Evaluation will be carried out in accordance with Douglas College policy. The instructor will present a written course outline with specific evaluation criteria at the beginning of the semester. Evaluation will be based on the following:
- Quizzes: 0-20%
 - Tests: 20-70%
 - Assignments: 0-15%
 - Tutorials: 0-10%
 - Final Examination: 30-40%
 
Consult the Douglas College Bookstore for the latest required textbooks and materials.
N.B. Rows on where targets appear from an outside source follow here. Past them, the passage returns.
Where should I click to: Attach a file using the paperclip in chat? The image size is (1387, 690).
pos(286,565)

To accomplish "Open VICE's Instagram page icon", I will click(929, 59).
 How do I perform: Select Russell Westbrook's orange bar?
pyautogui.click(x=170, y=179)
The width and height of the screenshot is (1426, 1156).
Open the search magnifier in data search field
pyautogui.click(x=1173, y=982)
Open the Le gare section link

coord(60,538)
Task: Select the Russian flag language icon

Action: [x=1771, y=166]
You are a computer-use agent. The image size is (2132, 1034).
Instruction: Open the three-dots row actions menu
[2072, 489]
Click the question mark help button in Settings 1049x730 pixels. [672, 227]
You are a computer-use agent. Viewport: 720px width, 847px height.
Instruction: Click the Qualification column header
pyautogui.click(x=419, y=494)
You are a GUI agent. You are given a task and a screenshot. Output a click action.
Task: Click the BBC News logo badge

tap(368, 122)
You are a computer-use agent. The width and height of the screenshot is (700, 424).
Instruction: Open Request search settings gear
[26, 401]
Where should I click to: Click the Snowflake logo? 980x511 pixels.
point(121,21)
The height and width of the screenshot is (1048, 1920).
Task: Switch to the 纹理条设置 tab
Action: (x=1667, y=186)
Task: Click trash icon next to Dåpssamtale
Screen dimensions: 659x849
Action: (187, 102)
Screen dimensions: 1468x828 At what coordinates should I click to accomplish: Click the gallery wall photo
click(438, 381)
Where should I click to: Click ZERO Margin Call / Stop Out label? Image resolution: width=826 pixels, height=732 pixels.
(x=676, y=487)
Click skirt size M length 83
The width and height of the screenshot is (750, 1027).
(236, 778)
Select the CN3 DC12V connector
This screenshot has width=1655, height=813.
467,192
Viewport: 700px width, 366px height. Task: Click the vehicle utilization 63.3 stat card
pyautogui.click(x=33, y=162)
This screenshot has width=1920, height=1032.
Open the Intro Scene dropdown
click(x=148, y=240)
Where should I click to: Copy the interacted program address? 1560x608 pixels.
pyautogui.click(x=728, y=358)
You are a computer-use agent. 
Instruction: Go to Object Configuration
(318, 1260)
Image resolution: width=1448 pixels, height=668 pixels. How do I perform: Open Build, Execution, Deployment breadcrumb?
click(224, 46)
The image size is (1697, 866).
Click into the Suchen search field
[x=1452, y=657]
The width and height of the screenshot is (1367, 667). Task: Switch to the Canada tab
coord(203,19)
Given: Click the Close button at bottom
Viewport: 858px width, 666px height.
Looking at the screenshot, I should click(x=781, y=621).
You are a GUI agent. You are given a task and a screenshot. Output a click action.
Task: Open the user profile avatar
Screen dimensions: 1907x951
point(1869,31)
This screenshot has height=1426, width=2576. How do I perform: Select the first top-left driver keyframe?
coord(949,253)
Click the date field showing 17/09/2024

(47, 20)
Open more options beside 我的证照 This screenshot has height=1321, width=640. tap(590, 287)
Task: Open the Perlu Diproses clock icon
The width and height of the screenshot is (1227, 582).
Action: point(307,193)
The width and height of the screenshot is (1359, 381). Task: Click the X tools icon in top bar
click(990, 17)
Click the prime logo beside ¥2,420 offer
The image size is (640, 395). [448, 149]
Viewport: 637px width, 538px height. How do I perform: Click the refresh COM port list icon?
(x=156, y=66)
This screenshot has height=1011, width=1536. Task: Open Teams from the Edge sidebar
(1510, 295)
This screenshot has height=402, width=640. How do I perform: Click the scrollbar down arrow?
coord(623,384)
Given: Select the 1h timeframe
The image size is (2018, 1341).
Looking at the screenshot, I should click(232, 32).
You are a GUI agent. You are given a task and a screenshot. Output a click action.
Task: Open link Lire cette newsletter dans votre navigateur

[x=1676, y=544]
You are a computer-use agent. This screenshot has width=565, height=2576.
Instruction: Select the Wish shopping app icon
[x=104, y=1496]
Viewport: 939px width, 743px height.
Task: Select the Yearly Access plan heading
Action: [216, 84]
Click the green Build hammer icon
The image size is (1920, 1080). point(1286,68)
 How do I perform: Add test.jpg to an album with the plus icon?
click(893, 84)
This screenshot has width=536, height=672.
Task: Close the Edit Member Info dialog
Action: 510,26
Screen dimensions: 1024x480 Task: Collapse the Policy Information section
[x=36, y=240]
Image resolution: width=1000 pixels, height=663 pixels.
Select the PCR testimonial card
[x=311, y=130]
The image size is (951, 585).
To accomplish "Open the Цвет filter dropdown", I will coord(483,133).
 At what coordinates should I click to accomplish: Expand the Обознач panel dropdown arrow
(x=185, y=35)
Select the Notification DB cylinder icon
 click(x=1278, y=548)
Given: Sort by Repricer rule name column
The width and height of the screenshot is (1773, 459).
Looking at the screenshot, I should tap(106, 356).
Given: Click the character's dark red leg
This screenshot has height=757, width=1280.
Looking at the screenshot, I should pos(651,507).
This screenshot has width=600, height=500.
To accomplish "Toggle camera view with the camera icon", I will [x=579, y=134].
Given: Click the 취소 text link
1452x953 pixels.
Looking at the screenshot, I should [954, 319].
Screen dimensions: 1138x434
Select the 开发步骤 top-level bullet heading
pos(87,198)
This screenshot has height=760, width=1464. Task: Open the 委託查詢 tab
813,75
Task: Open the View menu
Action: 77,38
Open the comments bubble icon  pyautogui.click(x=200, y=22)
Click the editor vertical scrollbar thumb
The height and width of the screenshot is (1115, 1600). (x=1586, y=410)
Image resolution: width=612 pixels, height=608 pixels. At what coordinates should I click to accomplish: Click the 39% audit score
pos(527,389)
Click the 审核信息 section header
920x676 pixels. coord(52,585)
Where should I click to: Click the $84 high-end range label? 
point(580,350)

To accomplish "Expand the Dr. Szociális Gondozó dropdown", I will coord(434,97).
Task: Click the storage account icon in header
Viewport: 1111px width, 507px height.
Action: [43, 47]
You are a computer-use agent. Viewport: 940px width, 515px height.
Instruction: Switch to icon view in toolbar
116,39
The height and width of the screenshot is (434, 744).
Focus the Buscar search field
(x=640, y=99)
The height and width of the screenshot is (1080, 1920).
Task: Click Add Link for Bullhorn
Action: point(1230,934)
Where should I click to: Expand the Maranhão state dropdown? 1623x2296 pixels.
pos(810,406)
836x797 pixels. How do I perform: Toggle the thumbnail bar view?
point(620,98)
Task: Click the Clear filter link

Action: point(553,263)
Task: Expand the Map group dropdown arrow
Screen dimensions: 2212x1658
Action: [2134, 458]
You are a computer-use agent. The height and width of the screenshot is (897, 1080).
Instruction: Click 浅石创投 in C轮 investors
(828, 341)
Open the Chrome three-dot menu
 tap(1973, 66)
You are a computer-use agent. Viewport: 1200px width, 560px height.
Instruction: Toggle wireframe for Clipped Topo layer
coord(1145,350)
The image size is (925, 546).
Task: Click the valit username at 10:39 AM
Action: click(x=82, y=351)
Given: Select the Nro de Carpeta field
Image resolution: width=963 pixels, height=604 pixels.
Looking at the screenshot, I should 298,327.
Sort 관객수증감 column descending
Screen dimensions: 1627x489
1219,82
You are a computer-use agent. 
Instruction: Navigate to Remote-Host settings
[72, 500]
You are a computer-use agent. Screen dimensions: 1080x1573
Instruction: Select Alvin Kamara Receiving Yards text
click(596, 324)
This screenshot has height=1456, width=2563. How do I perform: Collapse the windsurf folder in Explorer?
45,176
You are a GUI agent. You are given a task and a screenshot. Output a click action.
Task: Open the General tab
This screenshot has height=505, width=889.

Example textbooks and materials may include:
- Linear Algebra, A Modern Introduction, David Poole, current edition, Brooks/Cole/Cengage
 - Contemporary Linear Algebra, Howard Anton, Robert C. Busby, current edition, Wiley
 - Elementary Linear Algebra, Larson and Falvo, current edition, Brooks/Cole/Cengage
 - A First Course in Linear Algebra, Ken Kuttler, An Open Text by Lyryx
 - Linear Algebra with Applications, W. Keith Nicholson, An Open Text by Lyryx
 
Courses listed here are equivalent to this course and cannot be taken for further credit:
- Students with credit for MATH 2232 may not take this course for further credit.